— Directions —
Your answer must be an exact copy of the records below.

* * * * *

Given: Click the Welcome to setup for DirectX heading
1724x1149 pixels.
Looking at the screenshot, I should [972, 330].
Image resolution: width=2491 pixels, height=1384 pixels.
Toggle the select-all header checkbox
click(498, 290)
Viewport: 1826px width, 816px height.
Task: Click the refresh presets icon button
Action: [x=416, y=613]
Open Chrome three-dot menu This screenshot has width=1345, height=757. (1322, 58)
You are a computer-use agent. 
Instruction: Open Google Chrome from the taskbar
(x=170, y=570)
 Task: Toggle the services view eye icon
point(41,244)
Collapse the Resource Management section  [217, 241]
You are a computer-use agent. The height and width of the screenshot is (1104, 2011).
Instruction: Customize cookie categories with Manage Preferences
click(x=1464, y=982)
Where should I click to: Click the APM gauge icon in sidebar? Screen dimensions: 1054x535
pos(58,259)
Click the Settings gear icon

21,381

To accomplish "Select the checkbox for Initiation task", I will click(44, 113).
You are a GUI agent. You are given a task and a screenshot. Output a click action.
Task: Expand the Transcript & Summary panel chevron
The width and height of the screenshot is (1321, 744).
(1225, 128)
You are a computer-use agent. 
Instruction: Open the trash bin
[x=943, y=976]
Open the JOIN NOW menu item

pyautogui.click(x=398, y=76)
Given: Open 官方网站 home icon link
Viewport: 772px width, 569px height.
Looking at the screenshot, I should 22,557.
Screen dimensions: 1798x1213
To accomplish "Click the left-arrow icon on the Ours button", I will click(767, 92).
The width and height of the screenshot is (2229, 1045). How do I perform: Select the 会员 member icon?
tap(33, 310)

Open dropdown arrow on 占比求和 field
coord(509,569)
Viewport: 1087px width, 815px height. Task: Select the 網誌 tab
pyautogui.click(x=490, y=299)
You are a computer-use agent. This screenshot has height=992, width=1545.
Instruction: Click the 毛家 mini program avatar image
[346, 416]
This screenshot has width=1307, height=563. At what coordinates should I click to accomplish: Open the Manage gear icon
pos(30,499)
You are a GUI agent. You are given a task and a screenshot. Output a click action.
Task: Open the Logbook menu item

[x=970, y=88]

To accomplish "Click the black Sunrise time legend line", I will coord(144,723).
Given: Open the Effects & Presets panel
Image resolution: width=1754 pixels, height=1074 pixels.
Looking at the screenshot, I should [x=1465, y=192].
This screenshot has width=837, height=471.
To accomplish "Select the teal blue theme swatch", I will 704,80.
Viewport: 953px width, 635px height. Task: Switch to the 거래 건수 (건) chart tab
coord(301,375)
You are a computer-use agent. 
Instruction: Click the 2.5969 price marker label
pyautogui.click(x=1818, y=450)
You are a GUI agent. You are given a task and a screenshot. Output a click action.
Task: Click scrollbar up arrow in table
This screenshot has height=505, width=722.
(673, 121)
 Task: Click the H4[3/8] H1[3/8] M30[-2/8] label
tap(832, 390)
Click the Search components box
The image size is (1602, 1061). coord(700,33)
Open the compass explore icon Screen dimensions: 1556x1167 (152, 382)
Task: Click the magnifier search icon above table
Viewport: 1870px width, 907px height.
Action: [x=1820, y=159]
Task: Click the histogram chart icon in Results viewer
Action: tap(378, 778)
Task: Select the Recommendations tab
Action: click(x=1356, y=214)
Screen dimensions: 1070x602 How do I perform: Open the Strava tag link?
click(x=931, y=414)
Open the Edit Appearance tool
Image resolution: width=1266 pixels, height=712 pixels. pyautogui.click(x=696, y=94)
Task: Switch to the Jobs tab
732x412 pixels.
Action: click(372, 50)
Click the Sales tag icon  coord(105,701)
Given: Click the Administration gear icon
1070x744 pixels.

* * * * *

— Reply —
Given: Click the Welcome to setup for DirectX heading
1724x1149 pixels.
Looking at the screenshot, I should [972, 330].
Image resolution: width=2491 pixels, height=1384 pixels.
Toggle the select-all header checkbox
click(498, 290)
Viewport: 1826px width, 816px height.
Task: Click the refresh presets icon button
Action: [x=416, y=613]
Open Chrome three-dot menu This screenshot has width=1345, height=757. (1322, 58)
You are a computer-use agent. 
Instruction: Open Google Chrome from the taskbar
(x=170, y=570)
 Task: Toggle the services view eye icon
point(41,244)
Collapse the Resource Management section  [217, 241]
You are a computer-use agent. The height and width of the screenshot is (1104, 2011).
Instruction: Customize cookie categories with Manage Preferences
click(x=1464, y=982)
Where should I click to: Click the APM gauge icon in sidebar? Screen dimensions: 1054x535
pos(58,259)
Click the Settings gear icon

21,381

To accomplish "Select the checkbox for Initiation task", I will click(44, 113).
You are a GUI agent. You are given a task and a screenshot. Output a click action.
Task: Expand the Transcript & Summary panel chevron
The width and height of the screenshot is (1321, 744).
(1225, 128)
You are a computer-use agent. 
Instruction: Open the trash bin
[x=943, y=976]
Open the JOIN NOW menu item

pyautogui.click(x=398, y=76)
Given: Open 官方网站 home icon link
Viewport: 772px width, 569px height.
Looking at the screenshot, I should 22,557.
Screen dimensions: 1798x1213
To accomplish "Click the left-arrow icon on the Ours button", I will click(767, 92).
The width and height of the screenshot is (2229, 1045). How do I perform: Select the 会员 member icon?
tap(33, 310)

Open dropdown arrow on 占比求和 field
coord(509,569)
Viewport: 1087px width, 815px height. Task: Select the 網誌 tab
pyautogui.click(x=490, y=299)
You are a computer-use agent. This screenshot has height=992, width=1545.
Instruction: Click the 毛家 mini program avatar image
[346, 416]
This screenshot has width=1307, height=563. At what coordinates should I click to accomplish: Open the Manage gear icon
pos(30,499)
You are a GUI agent. You are given a task and a screenshot. Output a click action.
Task: Open the Logbook menu item

[x=970, y=88]

To accomplish "Click the black Sunrise time legend line", I will coord(144,723).
Given: Open the Effects & Presets panel
Image resolution: width=1754 pixels, height=1074 pixels.
Looking at the screenshot, I should [x=1465, y=192].
This screenshot has width=837, height=471.
To accomplish "Select the teal blue theme swatch", I will 704,80.
Viewport: 953px width, 635px height. Task: Switch to the 거래 건수 (건) chart tab
coord(301,375)
You are a computer-use agent. 
Instruction: Click the 2.5969 price marker label
pyautogui.click(x=1818, y=450)
You are a GUI agent. You are given a task and a screenshot. Output a click action.
Task: Click scrollbar up arrow in table
This screenshot has height=505, width=722.
(673, 121)
 Task: Click the H4[3/8] H1[3/8] M30[-2/8] label
tap(832, 390)
Click the Search components box
The image size is (1602, 1061). coord(700,33)
Open the compass explore icon Screen dimensions: 1556x1167 (152, 382)
Task: Click the magnifier search icon above table
Viewport: 1870px width, 907px height.
Action: [x=1820, y=159]
Task: Click the histogram chart icon in Results viewer
Action: tap(378, 778)
Task: Select the Recommendations tab
Action: click(x=1356, y=214)
Screen dimensions: 1070x602 How do I perform: Open the Strava tag link?
click(x=931, y=414)
Open the Edit Appearance tool
Image resolution: width=1266 pixels, height=712 pixels. pyautogui.click(x=696, y=94)
Task: Switch to the Jobs tab
732x412 pixels.
Action: click(372, 50)
Click the Sales tag icon  coord(105,701)
Given: Click the Administration gear icon
1070x744 pixels.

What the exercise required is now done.